Business transfers — if we are involved in a merger, acquisition, or sale of assets, personal data may be transferred as part of that transaction. We will notify you before your data becomes subject to a different privacy policy.

With your consent — any other disclosure happens only at your direction or with your explicit consent.

We do not sell. We do not sell personal data in exchange for money (and have not in the preceding 12 months). If our use of advertising-related cookies constitutes "sharing" as defined by the CCPA / CPRA, we will provide an opt-out mechanism.

14. Cookies

The Service uses cookies.

Strictly necessary cookie:

• kagura_session — the cookie that keeps you signed in. It is protected with safety settings that prevent it from being read by third parties or misused from other sites, and it expires after 7 days or when you log out. Because it is strictly necessary, GDPR ePrivacy rules do not require a consent banner for it.

If the essential cookie is unavailable. The cookie above is essential for authentication and session management. If you block or delete cookies in your browser settings, you will not be able to use the Service properly, including signing in.

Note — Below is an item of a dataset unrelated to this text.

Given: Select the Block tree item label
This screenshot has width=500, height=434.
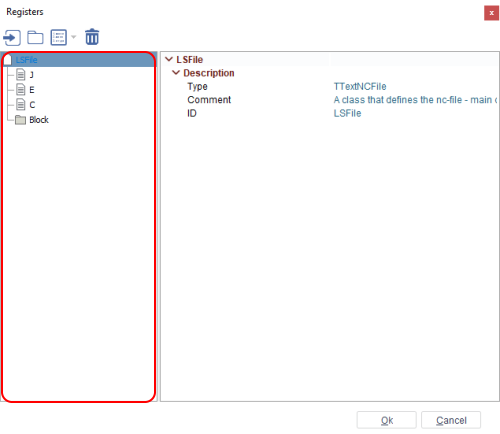Looking at the screenshot, I should coord(39,120).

Analytics cookies. We use cookies for analytics (Google Analytics) to improve the Service. These are not essential cookies; where consent is required we ask via a banner before setting them, and the Service itself remains usable if you decline.

Advertising cookies. Where advertising is displayed on the Service, we or our partners may use cookies to display, deliver, and measure that advertising. Where consent is required, we ask via a banner before setting them. See also "Advertising" in the Terms of Service.

15. Children's Privacy

The Service is not directed to children under 16 (GDPR Art. 8) or, in Japan, under the age a legal guardian's consent is required under the Civil Code. We do not knowingly collect personal information from children in that age range. If you believe we have done so, please contact us and we will delete the data promptly.

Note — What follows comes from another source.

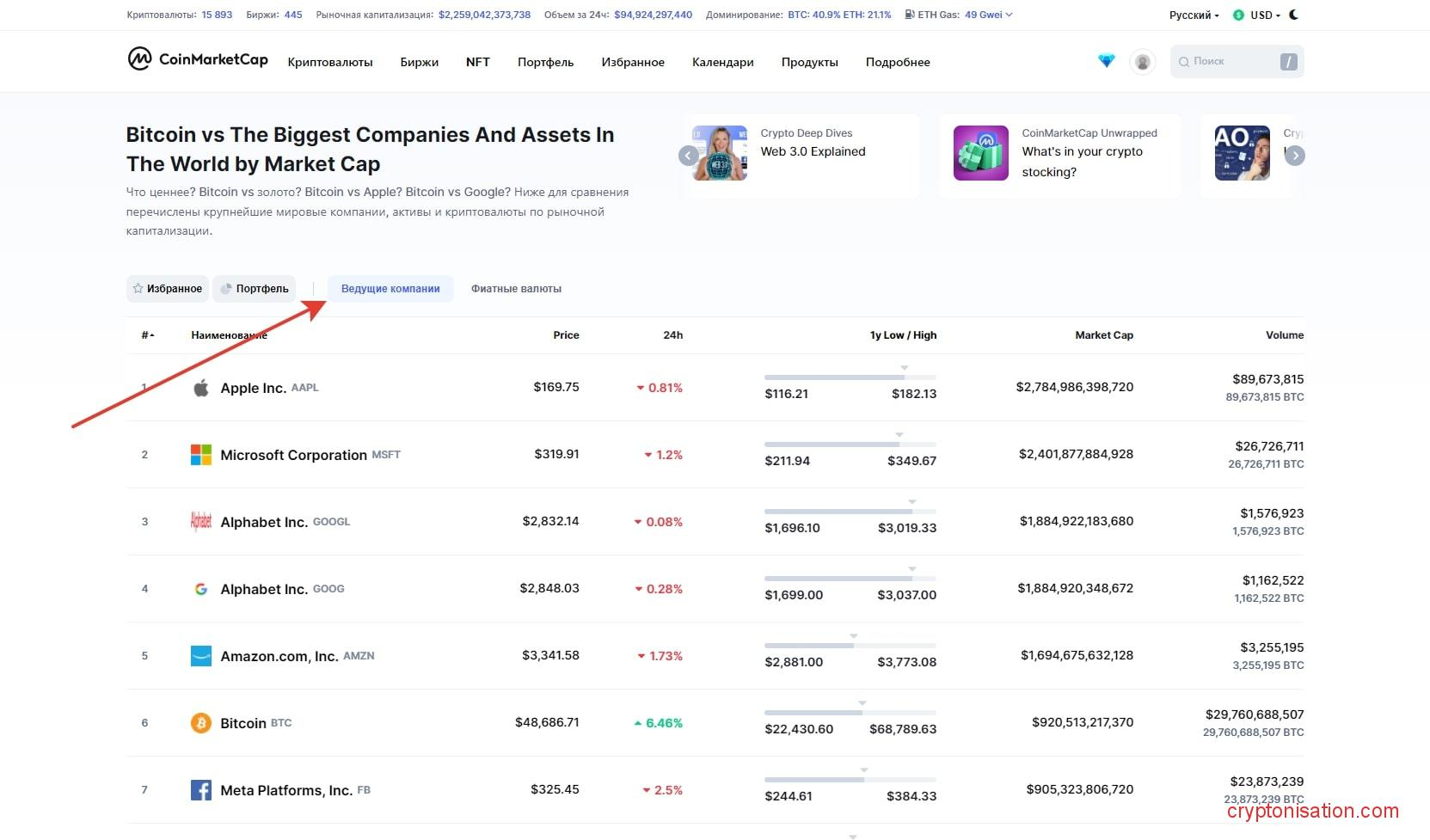
Task: Click the blue diamond rewards icon
Action: [1106, 61]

16. Automated Decision-Making

We do not use automated decision-making or profiling that produces legal or similarly significant effects on you (GDPR Art. 22). Quota enforcement and rate limiting are purely technical and do not infer anything about you as a person.

17. Changes to This Policy

We may update this Privacy Policy from time to time. When we make material changes:

• We update the "Last updated" date at the top of this page.
• For material changes only, we email registered users at the address we have on file.
• We post a prominent notice on the Service.

Continued use of the Service after a material change constitutes acceptance of the updated policy. If you do not accept a material change, you may delete your account before the effective date.

Contact

Questions about this Privacy Policy, or requests to exercise your rights:

• Email: privacy@kagura-ai.com
• GitHub (for non-privacy technical issues only): kagura-ai/memory-cloud

Please mark requests under GDPR / APPI / CCPA as such in the subject line so we can route them correctly.